In 2002, the Port of New York/New Jersey began dredging the harbor to accommodate container-carrying ships which was expected to result in a doubling of import business during the next decade.
In anticipation of increased demand for warehouse and distribution space, Keystone Property Trust acquired Greenville Yards. The 26-acre brownfield is ideally located near the ports of Elizabeth and Newark, N.J., on the Hudson River. Garden State Engineering was hired to complete site design for two frozen food warehouses with 72 truck bays and new parking lots.
Addressing the problem
The project engineers faced many challenges, including the prohibition against removing the contaminated soil found on the site and the need for new drainage systems and maximized parking space.

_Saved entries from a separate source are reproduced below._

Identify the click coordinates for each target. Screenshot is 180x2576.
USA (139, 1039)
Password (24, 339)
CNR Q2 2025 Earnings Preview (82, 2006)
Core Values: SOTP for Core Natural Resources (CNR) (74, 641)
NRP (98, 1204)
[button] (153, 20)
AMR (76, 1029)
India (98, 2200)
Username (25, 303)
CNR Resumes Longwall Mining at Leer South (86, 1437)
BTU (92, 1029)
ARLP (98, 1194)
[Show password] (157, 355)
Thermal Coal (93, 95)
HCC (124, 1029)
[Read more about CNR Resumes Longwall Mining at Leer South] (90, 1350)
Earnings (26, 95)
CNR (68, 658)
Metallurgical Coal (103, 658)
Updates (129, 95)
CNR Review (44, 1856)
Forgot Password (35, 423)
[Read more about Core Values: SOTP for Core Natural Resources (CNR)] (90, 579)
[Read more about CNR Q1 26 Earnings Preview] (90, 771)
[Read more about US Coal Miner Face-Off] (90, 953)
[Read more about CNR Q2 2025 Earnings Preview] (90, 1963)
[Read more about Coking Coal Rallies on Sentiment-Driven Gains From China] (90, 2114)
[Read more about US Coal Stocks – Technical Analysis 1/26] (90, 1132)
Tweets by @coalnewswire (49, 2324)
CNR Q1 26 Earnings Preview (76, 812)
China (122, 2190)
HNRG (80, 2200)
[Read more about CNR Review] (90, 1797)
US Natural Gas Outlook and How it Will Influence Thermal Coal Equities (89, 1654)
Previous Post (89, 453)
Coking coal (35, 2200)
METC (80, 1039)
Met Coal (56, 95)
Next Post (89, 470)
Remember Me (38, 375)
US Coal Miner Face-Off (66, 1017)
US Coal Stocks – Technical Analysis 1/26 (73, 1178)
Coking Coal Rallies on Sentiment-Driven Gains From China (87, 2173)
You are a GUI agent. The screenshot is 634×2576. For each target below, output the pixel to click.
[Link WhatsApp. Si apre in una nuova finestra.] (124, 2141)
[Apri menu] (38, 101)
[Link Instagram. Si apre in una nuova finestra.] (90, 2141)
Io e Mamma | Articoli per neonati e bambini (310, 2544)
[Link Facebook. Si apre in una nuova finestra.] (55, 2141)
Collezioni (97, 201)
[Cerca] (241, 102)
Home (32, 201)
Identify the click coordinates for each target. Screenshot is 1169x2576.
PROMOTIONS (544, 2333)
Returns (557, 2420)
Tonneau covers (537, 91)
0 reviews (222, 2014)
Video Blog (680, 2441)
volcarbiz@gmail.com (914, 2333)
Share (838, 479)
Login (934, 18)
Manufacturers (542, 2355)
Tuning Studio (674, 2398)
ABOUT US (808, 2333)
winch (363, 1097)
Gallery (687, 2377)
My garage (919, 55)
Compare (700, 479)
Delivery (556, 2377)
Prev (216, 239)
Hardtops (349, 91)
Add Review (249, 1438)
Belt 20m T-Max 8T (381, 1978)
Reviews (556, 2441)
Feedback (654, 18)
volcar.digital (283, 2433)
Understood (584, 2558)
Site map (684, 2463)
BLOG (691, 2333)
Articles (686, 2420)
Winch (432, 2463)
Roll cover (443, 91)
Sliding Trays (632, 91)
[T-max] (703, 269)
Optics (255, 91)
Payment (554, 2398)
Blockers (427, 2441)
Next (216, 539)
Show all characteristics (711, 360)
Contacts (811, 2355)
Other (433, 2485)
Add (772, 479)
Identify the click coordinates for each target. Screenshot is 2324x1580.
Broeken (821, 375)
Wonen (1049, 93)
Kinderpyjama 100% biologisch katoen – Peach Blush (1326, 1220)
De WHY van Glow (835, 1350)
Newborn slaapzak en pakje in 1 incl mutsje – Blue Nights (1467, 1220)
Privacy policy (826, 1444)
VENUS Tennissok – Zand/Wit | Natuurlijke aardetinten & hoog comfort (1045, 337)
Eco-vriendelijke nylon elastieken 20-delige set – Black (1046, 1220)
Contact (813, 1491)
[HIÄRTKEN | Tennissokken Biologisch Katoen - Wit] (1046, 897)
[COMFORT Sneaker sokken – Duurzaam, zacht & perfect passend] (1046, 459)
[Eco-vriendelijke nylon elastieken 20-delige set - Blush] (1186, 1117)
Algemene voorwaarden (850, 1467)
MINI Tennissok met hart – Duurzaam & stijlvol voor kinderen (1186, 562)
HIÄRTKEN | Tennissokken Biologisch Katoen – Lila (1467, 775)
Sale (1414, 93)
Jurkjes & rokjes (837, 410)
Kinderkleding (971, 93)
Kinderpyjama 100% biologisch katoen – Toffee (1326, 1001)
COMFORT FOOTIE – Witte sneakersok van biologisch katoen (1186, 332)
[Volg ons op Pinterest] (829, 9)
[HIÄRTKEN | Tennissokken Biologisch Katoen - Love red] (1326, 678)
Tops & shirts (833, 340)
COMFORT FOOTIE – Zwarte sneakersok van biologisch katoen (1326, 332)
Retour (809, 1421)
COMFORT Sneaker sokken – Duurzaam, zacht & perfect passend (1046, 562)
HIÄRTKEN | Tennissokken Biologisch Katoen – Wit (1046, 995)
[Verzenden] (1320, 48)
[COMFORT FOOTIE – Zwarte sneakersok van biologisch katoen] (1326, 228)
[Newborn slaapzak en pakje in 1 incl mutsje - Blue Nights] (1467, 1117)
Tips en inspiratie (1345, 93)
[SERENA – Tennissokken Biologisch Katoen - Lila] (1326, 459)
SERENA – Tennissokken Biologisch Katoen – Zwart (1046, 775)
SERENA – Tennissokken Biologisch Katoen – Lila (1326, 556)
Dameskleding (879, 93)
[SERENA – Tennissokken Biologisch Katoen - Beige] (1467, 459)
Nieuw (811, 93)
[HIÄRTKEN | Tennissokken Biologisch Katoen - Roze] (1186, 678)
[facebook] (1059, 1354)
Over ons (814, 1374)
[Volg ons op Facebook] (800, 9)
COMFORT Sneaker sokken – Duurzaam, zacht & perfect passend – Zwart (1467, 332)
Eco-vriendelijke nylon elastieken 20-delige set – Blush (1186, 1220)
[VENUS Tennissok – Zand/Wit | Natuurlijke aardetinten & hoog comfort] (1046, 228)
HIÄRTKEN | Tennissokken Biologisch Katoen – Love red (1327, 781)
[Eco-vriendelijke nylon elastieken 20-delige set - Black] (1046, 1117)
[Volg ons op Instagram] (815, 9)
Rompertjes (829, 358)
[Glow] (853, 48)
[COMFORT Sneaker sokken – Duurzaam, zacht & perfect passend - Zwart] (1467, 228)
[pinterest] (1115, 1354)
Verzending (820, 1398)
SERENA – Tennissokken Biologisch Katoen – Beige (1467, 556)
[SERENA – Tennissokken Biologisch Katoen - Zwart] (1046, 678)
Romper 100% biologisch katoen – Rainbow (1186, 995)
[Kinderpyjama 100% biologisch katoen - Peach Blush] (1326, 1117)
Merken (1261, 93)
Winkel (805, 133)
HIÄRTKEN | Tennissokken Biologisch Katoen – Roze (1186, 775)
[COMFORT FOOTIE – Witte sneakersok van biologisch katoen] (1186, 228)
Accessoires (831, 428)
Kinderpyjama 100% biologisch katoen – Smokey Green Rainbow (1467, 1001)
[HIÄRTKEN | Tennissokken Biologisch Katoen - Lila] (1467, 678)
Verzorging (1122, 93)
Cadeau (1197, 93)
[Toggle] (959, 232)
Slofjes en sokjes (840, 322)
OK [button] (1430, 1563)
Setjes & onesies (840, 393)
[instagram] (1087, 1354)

In order to pipe water flow from Greenville Yards directly to the Hudson River, the New Jersey Department of Environment Protection (NJDEP) required treatment of site stormwater runoff. The stormwater treatment system had to be integrated into the site plan to maximize parking space.
Solution found
The engineers considered biological and physical treatment systems but because of the site constraints, the project engineers decided that a vault-style filtration system would be the most appropriate for this project.
The StormFilter from Stormwater Management, Inc., was chosen because it was the only manufactured stormwater filtration system that had received a Conditional Interim Certification from the NJDEP.
The StormFilter is a flow-through filtration system. An underground concrete structure houses a siphon-actuated rechargeable filter cartridge that traps particulates and adsorbs pollutants.
Six precast StormFilter vaults, three CatchBasin StormFilters, and four StormGate high-flow bypasses were installed. A total of 166 cartridges were filled with media to target oil, grease, suspended solids, soluble metals and organics.
Because the system was installed completely underground using up no land area and allowing parking above‹concerns about physical site constraints were mitigated.
"With 72 truck bays at the warehouses, the amount of truck traffic at the site will be considerable," explained Nicholas Agnoli of Garden State Engineering. "Having a stormwater filtration system that can be installed completely underground was an excellent solution to the question of how much space we could allocate for parking and truck maneuvering."
Moving toward final certification
Final field verification by New Jersey Corporation for Advanced Technology (NJCAT) of the StormFilter is in progress. An extension to the StormFilter's Conditional Interim Certification was issued by NJDEP in December 2004. As a result of the field evaluation, the system is now allowed to be used as a stand-alone Best Management Practice (BMP) throughout New Jersey.
The field-testing is almost complete and the StormFilter should have both NJCAT Final Field Verification and NJDEP Final Certification as a stand-alone BMP by spring 2006.